Eagle Ridge Resort & Spa is located lakeside in the center of the Galena Territory. There are 80 rooms in the main lodge, and over 300 private villas. The resort is best known for its 63 holes of championship golf, including "The General", which Golf Digest ranked No. 41 in its 2007-2008 list of "America's 100 Greatest Public Golf Courses."

==Government services==
While the Galena Territory Association operates within its bylaws to administer the area as a property owners' association, the area of the Galena Territory consists of two government townships: East Galena and Guilford townships.

The Galena Territory is covered by three school districts: Galena Unit School District 120, operating a primary, middle and high school for students in East Galena Township; Scales Mound Community Unit School District 211, operating an elementary, junior high, and high school for students in the northern portion of the Galena Territory; and River Ridge Community Unit School District 210, operating an elementary, middle, and high school for the remainder of students and majority of the Galena Territory.

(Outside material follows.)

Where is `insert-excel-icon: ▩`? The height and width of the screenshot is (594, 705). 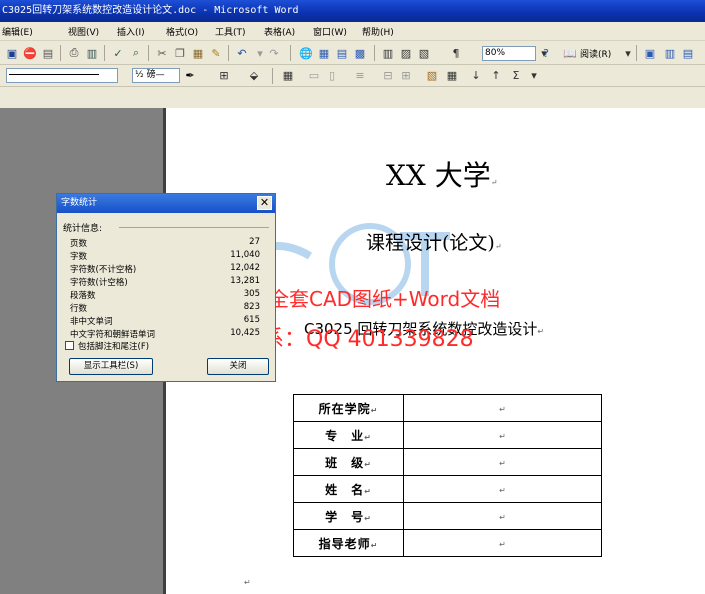
insert-excel-icon: ▩ is located at coordinates (360, 53).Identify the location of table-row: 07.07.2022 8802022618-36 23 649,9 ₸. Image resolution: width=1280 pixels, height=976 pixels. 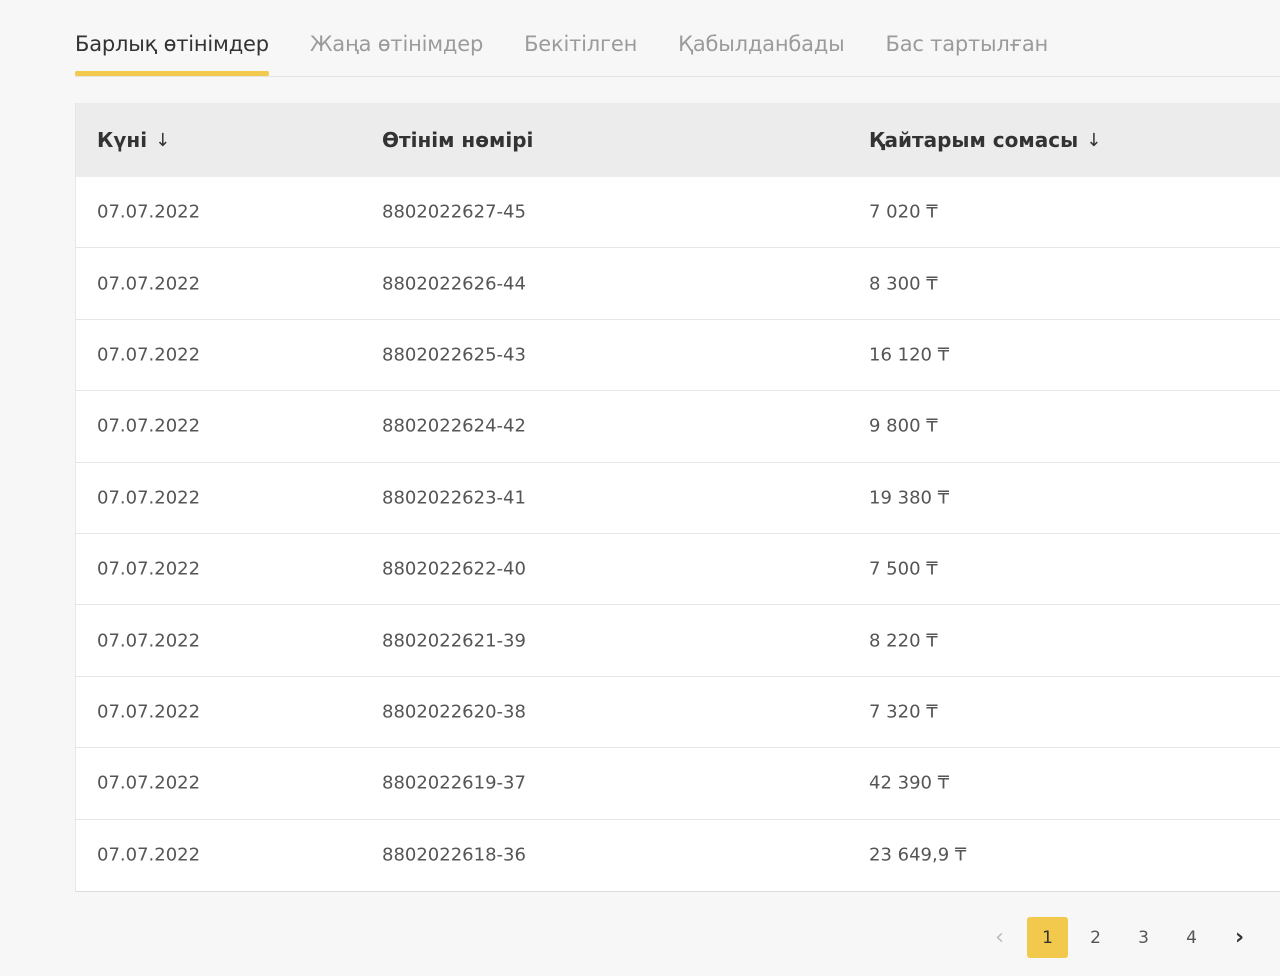
(678, 856).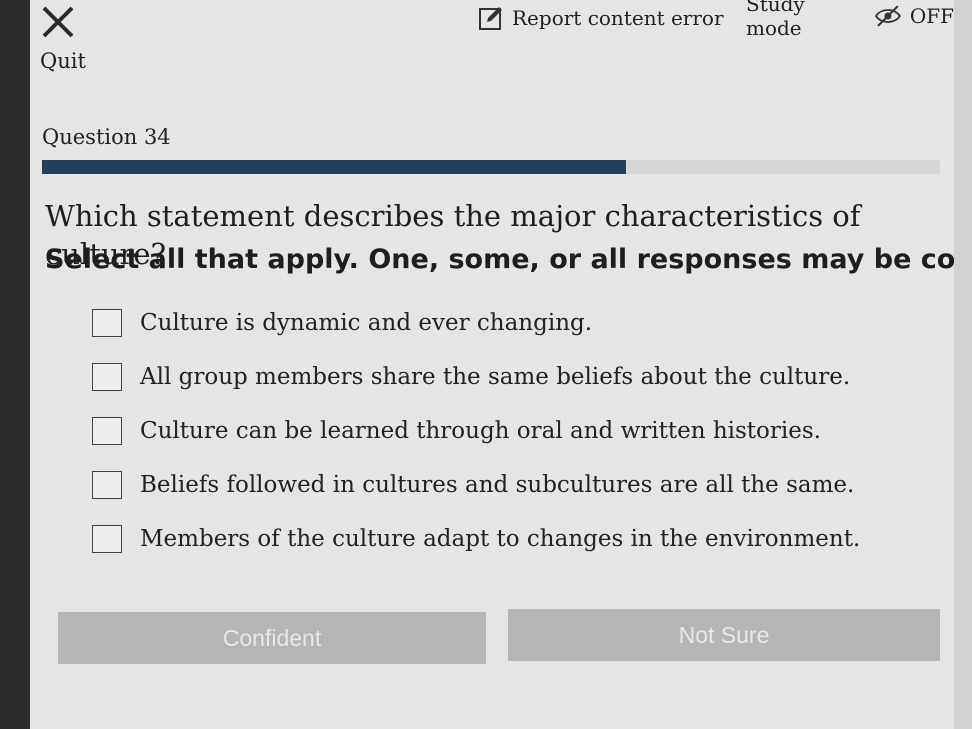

Located inside the Galena Territory is the Galena Territory Fire Station, the Scales Mound Fire Protection District's second station, which provides structural and wildland firefighting, ice and water rescue, and non-transport emergency medical services (EMS) for the majority of the Galena Territory. The Elizabeth Community Fire Protection District provides firefighting services for a smaller, southern portion of the Galena Territory. Galena Area EMS provides basic life support (BLS) level EMS transport via ambulance for the vast majority of the Galena Territory. The Jo Daviess County Sheriff's Office provides primary law enforcement service to residents, with assistance from Galena Territory Association's Security Department.